US 12,112,388 B2
Utilizing a machine learning model for predicting issues associated with a closing process of an entity
Chiranjit Seal, Kolkata (IN); Bula Roy, Pune (IN); Atrayee Chatterjee, Pune (IN); Kaushik Dey, Howrah (IN); and Punitha Nithyanandam, Bangalore (IN)
Assigned to Accenture Global Solutions Limited, Dublin (IE)
Filed by Accenture Global Solutions Limited, Dublin (IE)
Filed on Nov. 30, 2020, as Appl. No. 17/247,092.
Prior Publication US 2022/0172298 A1, Jun. 2, 2022
Int. Cl.

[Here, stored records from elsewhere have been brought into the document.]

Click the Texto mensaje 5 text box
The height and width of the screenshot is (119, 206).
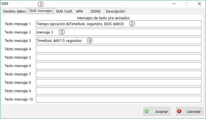tap(118, 58)
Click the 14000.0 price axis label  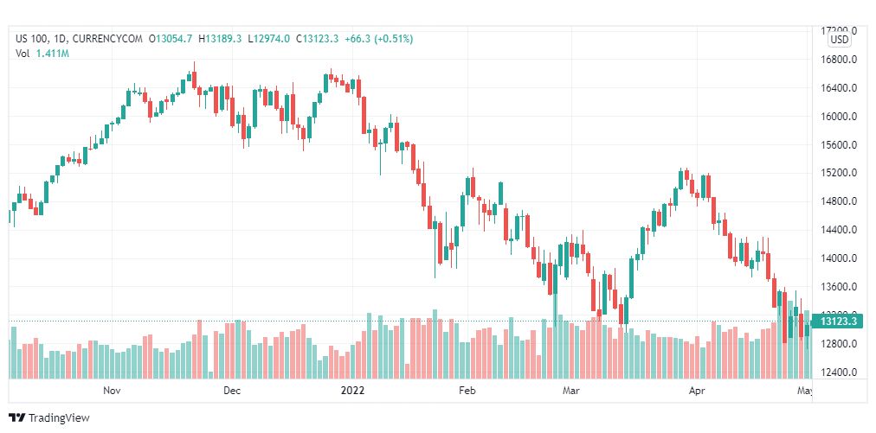[x=838, y=258]
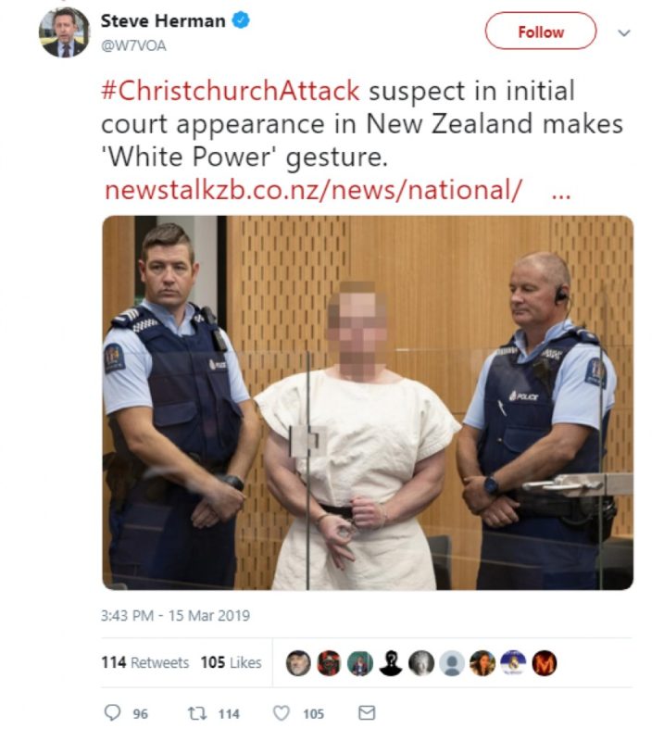The image size is (664, 741).
Task: Open the @W7VOA handle
Action: click(x=133, y=45)
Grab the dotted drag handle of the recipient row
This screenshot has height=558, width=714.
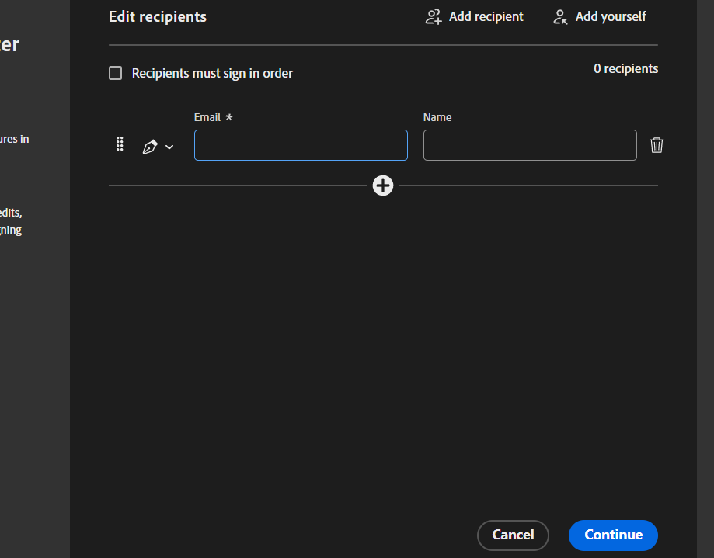(x=120, y=144)
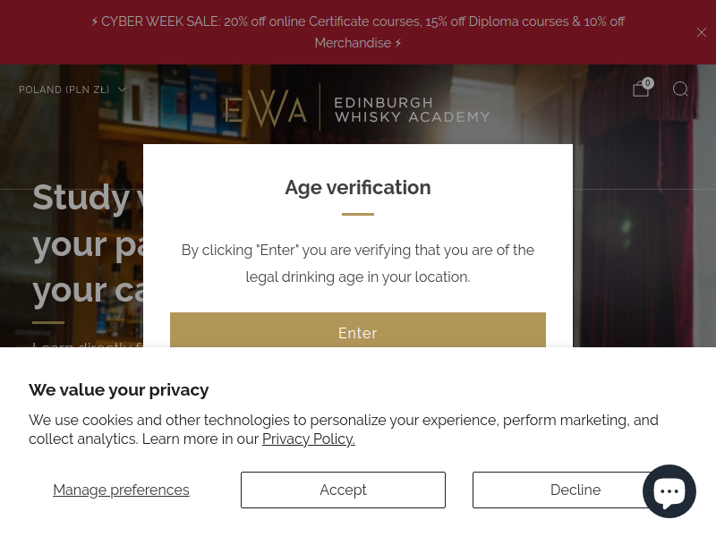Accept cookies in the privacy banner

[x=343, y=490]
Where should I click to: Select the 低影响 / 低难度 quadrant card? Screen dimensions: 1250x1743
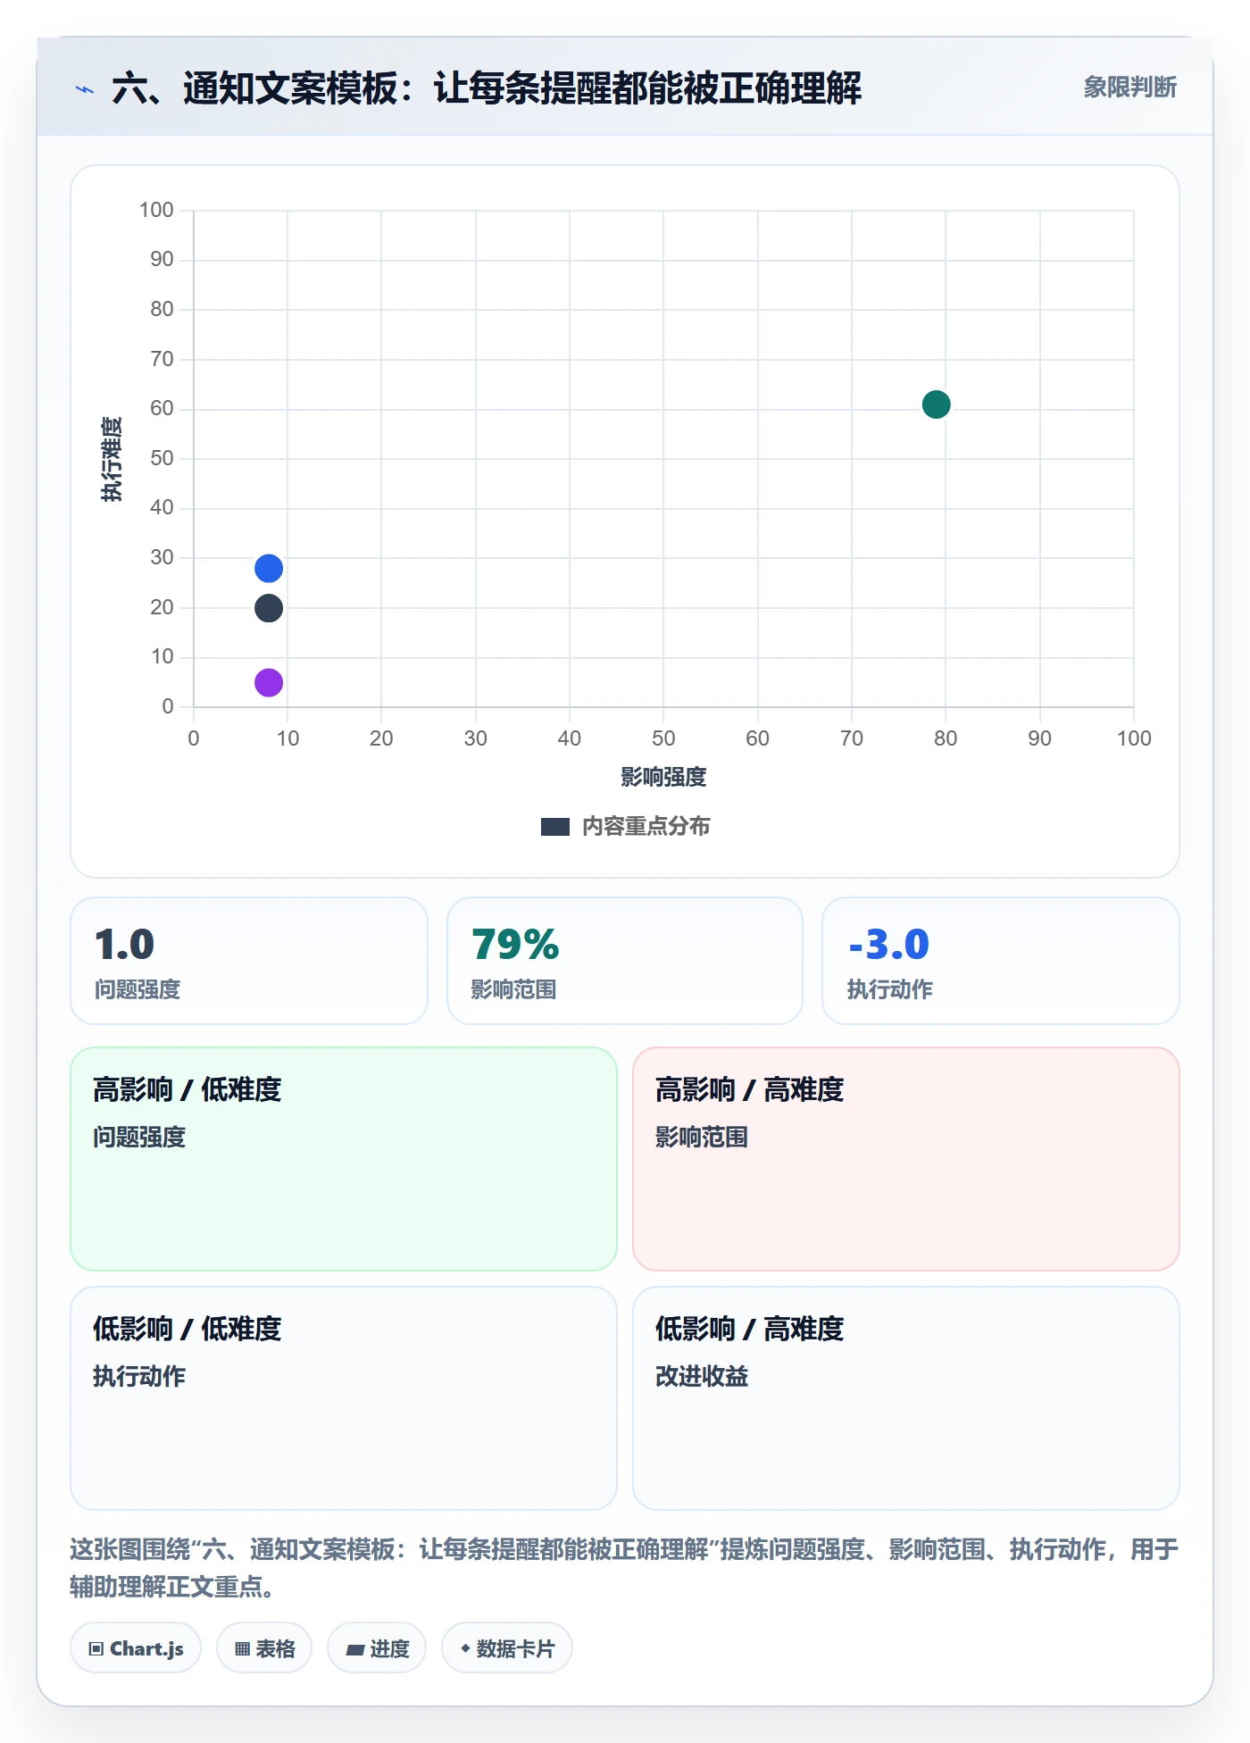coord(344,1398)
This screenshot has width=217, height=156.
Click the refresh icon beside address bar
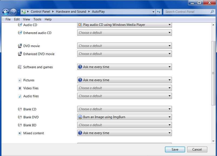click(159, 12)
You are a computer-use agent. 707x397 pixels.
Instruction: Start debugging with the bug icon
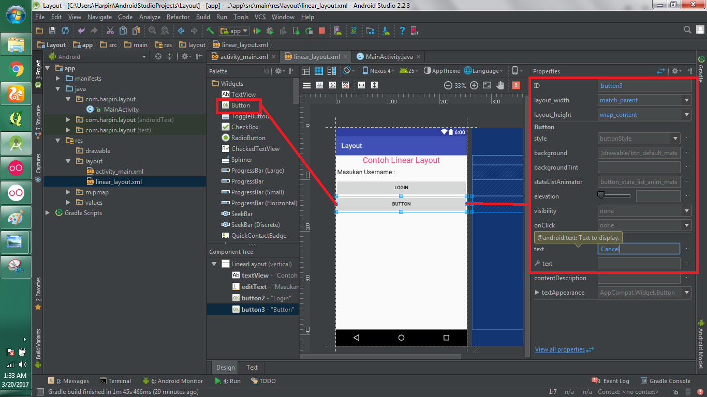271,31
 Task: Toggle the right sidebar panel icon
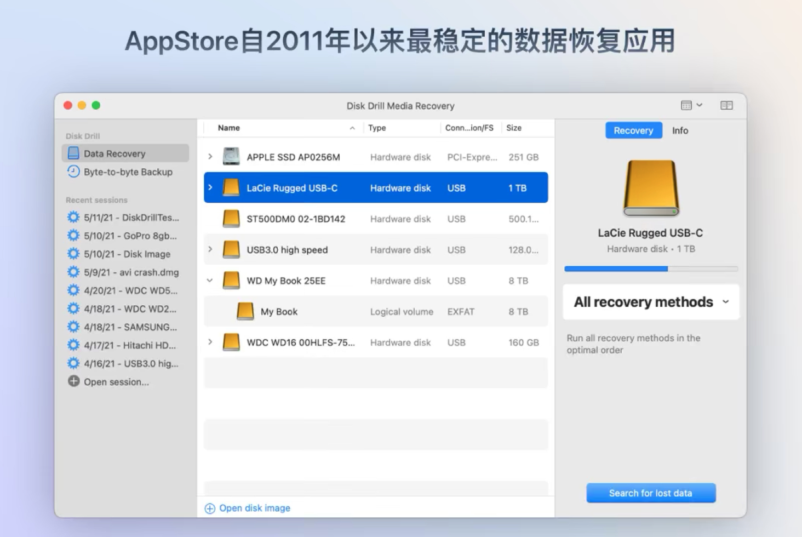[726, 105]
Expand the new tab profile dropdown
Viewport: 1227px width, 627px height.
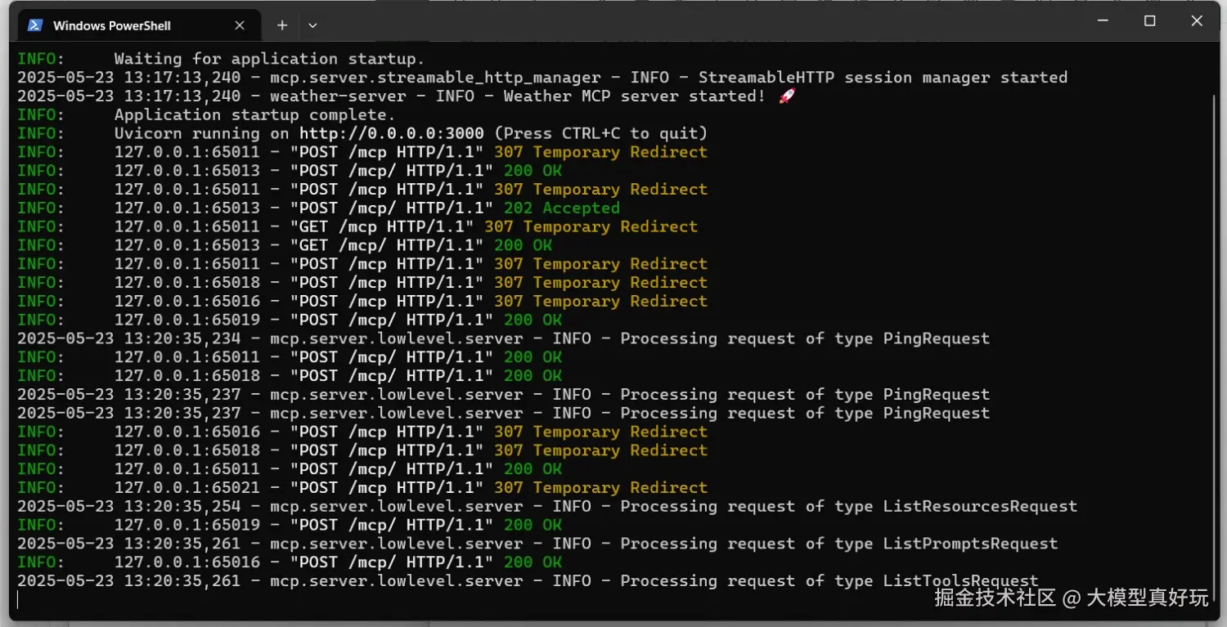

G06F 16/25 (2019.01); G06F 16/23 (2019.01); G06F 16/28 (2019.01); G06F 18/214 (2023.01); G06F 21/62 (2013.01); G06N 5/04 (2023.01); G06N 20/00 (2019.01); G06Q 10/0631 (2023.01); G06Q 10/0639 (2023.01); G06Q 40/08 (2012.01); G06Q 40/12 (2023.01)
CPC G06Q 40/12 (2013.12) [G06F 18/214 (2023.01); G06N 5/04 (2013.01); G06N 20/00 (2019.01); G06Q 10/063114 (2013.01); G06Q 10/06393 (2013.01)] 20 Claims
OG exemplary drawing
 
1. A method, comprising:
identifying, by a device, tasks relevant to closing processes for an entity during a period of time;
generating, by the device, a request for historical closing data associated with the tasks relevant to the closing processes;
providing, by the device, the request to a server device associated with the entity;
receiving, by the device, the historical closing data based on providing the request to the server device,
wherein the historical closing data comprises information regarding historical issues that caused one or more historical tasks to be delayed including descriptions of historical reasons for historical delays and information identifying a measure of severity of the historical issues;
identifying, by the device, a trend with respect to the one or more historical tasks based on sorting the one or more historical tasks based on amounts of delays associated with the historical delays;
training, by the device, a machine learning model, based on the historical closing data, to generate a trained machine learning model,
wherein the machine learning model is trained to identify structural or organizational changes associated with reasons for the historic delays from the historical closing data, and
wherein the machine learning model is trained to identify particular tasks that are associated with delays and particular periods of time associated with lengths of the delays;
receiving, by the device, current closing data associated with tasks relevant to a current closing process;
processing, by the device, the current closing data, with the trained machine learning model, to predict issue data identifying at least one potential issue associated with the current closing process;
providing, by the device, the issue data to a user device associated with the at least one potential issue;
generating, by the device, a modification to the current closing process based on the issue data; and
causing, by the device, the server device to implement the modification to the current closing process.